What is a reasonable “income floor” above which we should hope all people worldwide live? At the moment, we define $1.25 as extreme poverty and $2 as poverty, plain and simple. According to MIT economists Abhijit Banerjee and Esther Duflo, among those living on $2 a day or less in urban areas of Tanzania, only 21 percent have a water tap in their house. In rural areas, it is less than 2 percent. The number with access to electricity is similarly dire. In rural areas, nearly one in 10 children die before their first birthday—most from easily preventable diseases. Two dollars is not nearly enough to ensure the basics of the good life.
The global median income is around $3 to $4 a day. Despite the fact that 50 percent of the population of the planet lives on less than that today, that’s still an insufficient floor. Why? In part because it’s less than the cost of a vente caramel frappuccino at Starbucks, and it seems wrong that most of the planet would subsist for a day on what many happily throw away on a caffeinated milkshake. More significantly, that level of expenditure still doesn’t guarantee people a quality of life we should all deserve.
Lant Pritchett has estimated that those living on more than $2 a day in developing countries see infant mortality rates five times those of the poorest and most deprived areas of rich countries. It’s possible to reduce death rates considerably using very cheap techniques, from bed nets to vaccines, but at some point the approaches start getting more expensive. And at that point, having the kind of resources that can buy either a frappuccino or a course of antibiotics can be a matter of life and death.
Pritchett suggests the global floor should be something closer to the poverty lines of rich countries—around $15 per day. Other economists have suggested the “global middle class” bottoms out at an income of around $10 per day. Worldwide, somewhere shy of 2 billion make it over the $10 line. But only about two percent of sub-Saharan Africa lives on more than $10 a day, compared with 51 percent who live at more than $1.25 a day. Unsurprisingly, ratchet up your income threshold for “poverty,” and the poverty rates in developing countries skyrocket—but until you get above $10 per day, high-income economies still see a very small proportion of their population in “global poverty.”
That’s a sign of how much global wealth is skewed toward rich countries, and it also suggests that a world free of $10 poverty is eminently affordable. According to the World Bank, current world GDP is about $76.4 trillion, of which about 62 percent is consumed by households. If all 7 billion people on the planet lived on $10 a day, that would take $26 trillion, or (give or take) a $41 trillion global economy. If it weren’t for the incredible size of global income disparities, you could shrink the world’s economy, reduce our environmental footprint, and still get everyone over the poverty line. The OECD predicts world GDP will be about four times in 2050 what it is today. World population may have reached 9 billion. The GDP associated with getting all 9 billion people to an income of $10 would be less than one-fifth of the world’s $300 trillion-plus output by 2050.

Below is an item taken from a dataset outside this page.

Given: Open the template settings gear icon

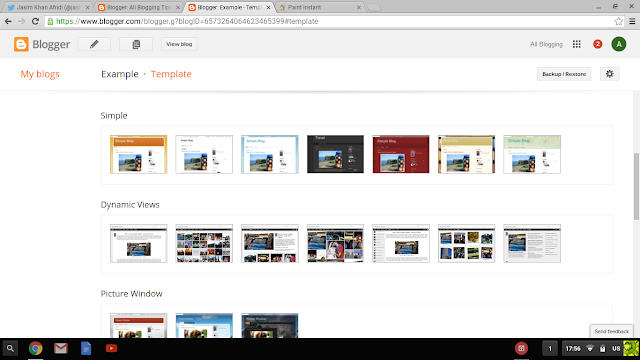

There’s a lot more to quality of life than income. In fact, the greatest development success of the past 60 years has been to make the quality of life cheaper. That’s the only way to explain how Vietnam, a country with a GNI per capita of $2,861, where about 40 percent of the population lives on less than $2 a day, can still have a life expectancy of 75 years. And a declining cost of services is why countries that have been getting poorer have still seen drops in mortality and climbing education rates.
But income still matters. It gives people choices. It makes life easier, safer, and healthier. And there’s absolutely no reason to think that people in the rest of the world shouldn’t want to purchase the same comforts as people in the West do. So while we should do all we can to wipe out $1.25 a day poverty by 2030—and celebrate that day when it comes—that’s not the time to declare victory. Not until everyone lives on a decent income—perhaps 10 times what’s now considered to be “extreme” poverty—should we give up the fight.
Kenny is a fellow at the Center for Global Development and the New America Foundation.